### Exercise details
Give back one number only: how many lines in the material below contain "input".
--------------------------------------------------
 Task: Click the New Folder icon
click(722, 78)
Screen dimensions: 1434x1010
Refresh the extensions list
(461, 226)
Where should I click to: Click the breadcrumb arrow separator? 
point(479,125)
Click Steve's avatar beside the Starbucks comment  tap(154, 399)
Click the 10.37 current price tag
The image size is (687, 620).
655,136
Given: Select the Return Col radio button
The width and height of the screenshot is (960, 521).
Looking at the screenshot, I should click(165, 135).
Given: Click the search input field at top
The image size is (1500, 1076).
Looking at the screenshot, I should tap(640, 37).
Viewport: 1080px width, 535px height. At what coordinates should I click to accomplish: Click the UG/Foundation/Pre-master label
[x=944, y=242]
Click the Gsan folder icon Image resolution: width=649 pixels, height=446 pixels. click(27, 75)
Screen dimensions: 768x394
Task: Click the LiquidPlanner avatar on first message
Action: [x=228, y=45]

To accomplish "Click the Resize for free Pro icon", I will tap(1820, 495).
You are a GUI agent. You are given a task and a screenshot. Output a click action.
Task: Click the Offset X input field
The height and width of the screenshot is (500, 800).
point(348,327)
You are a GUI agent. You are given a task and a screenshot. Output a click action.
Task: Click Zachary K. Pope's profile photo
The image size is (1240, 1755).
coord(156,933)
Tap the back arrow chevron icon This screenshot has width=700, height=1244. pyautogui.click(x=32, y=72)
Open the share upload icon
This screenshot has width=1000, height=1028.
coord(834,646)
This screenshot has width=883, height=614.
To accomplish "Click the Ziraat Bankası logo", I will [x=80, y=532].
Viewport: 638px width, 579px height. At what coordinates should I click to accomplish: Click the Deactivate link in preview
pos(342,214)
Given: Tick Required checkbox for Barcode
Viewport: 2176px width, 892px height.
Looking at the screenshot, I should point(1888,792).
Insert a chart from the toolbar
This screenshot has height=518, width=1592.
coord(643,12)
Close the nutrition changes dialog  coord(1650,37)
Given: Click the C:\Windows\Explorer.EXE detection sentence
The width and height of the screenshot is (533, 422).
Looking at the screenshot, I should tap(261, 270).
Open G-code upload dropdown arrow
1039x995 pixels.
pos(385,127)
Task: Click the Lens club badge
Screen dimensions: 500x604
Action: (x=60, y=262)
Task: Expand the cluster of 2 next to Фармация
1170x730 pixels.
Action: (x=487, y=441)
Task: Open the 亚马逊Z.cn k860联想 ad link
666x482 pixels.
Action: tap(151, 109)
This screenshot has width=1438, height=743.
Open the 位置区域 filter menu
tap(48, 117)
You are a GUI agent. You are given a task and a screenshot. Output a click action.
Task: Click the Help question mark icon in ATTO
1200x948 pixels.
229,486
--------------------------------------------------
### Your response
2